La chiesa Madre, Parrocchia SS. Maria dell’Assunta, quella magnifica piazzetta della chiesa del Santuario del SS. Crocifisso della Pietà, il Palazzo Marchesale.
Ammirare il nostro patrimonio storico-artistico, farlo di sera tardi, di notte, è incantevole.
E non lo dico adesso che siamo nel periodo dell’anno in cui ci sono i turisti. Sappiamo che le nostre meraviglie architettoniche sono lì presenti da centinaia e centinaia di anni, e noi per primi, a volte, non riusciamo ad apprezzarli. Qualche giorno fa è stato celebrato il 400° anno del miracolo SS. Crocifisso.
I villeggianti che vengono da noi, di proposito, a gustare le nostre specialità e a vedere le bellezze, poi raccontano le loro esperienze (negative e positive) e ci fanno riscoprire i nostri posti e mettono in evidenza anche i nostri difetti.
Lo rilevo perché noi abbiamo questi centri storici da "Grande Bellezza", e forse riusciamo poco a stimarli. Qualcosa mi dice che non facciamo abbastanza per salvaguardarli e custodirli a dovere. A conservarne anche il decoro.
E probabilmente questo che dirò è un esempio, sfavorevole.
In realtà, in tutto questo splendore, c'è una cosa che contrasta con il fascino dei nostri luoghi. È spiacevole, sconcio ma devo dirlo.
Mi riferisco alle “bande di ragazzini” con i motorini e scooter che vagabondano, indisturbati, per le stradine del centro storico senza il benché minimo rispetto per i passanti.
E credo che, purtroppo, questo venga notato (anche con un certo disgusto) da molti turisti quando visitano il paesaggio ed osservano le nostre ricchezze. È stato notato, e denunciato più volte, dai residenti e nessun amministratore ha mai preso sul serio la questione e i relativi provvedimenti.
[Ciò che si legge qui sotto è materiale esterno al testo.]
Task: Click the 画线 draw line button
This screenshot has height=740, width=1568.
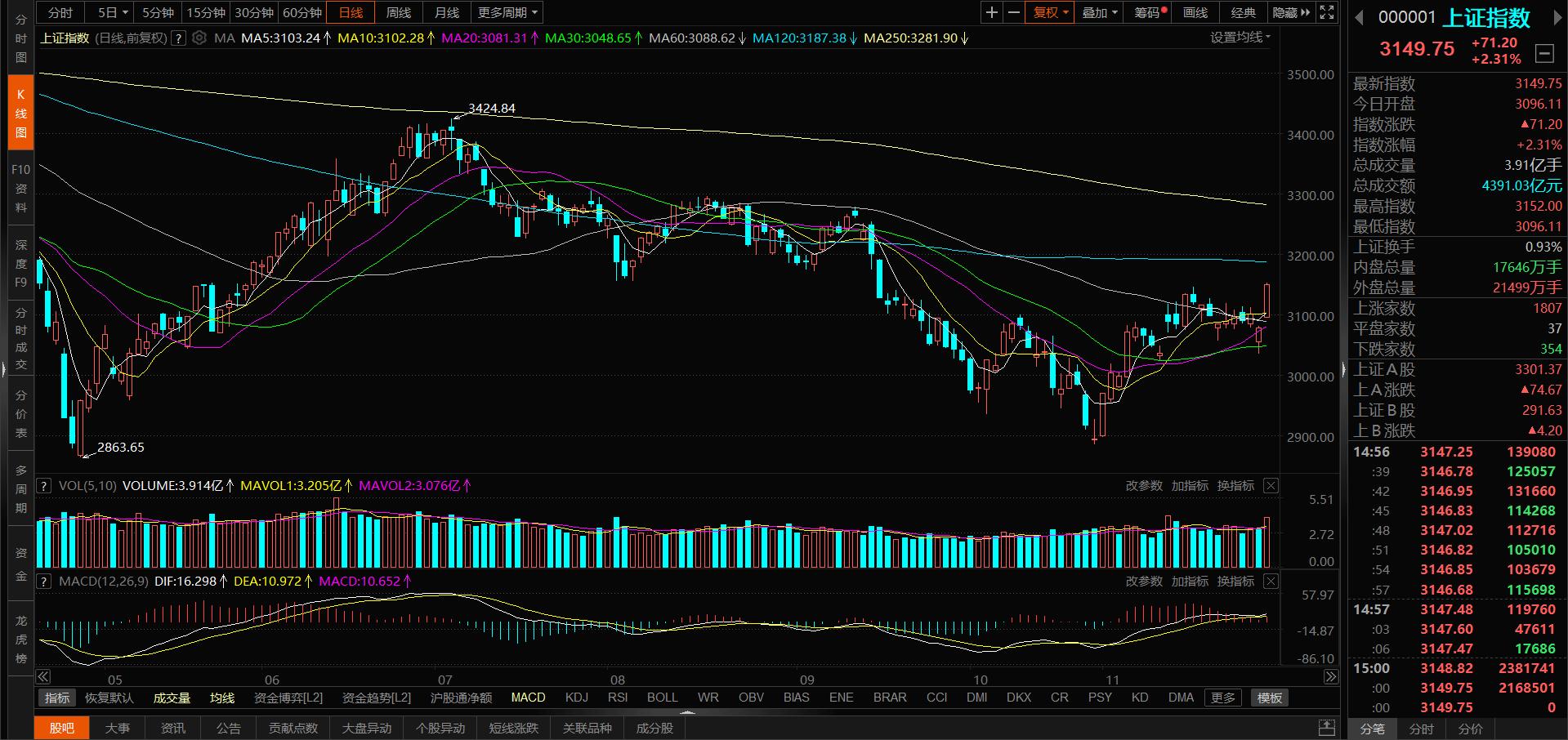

Insisto, “bande di ragazzini” che schiamazzano, come dannati, si rincorrono, si pedinano, suonano di continuo i campanelli dei loro mezzi, infernali, come se stessero in un circuito di moto preposto all'alta velocità.
Al Signor Sindaco di Galatone chiedo:
perché non porre fine a tutto questo chiudendo il centro storico, tutto, alle auto e moto e mandiamo questi ragazzi in luoghi dove possano non nuocere, alla nostra salute e anche alla loro?
Se ne avvantaggerebbe la città di Galatone in termini di valorizzazione artistica e culturale?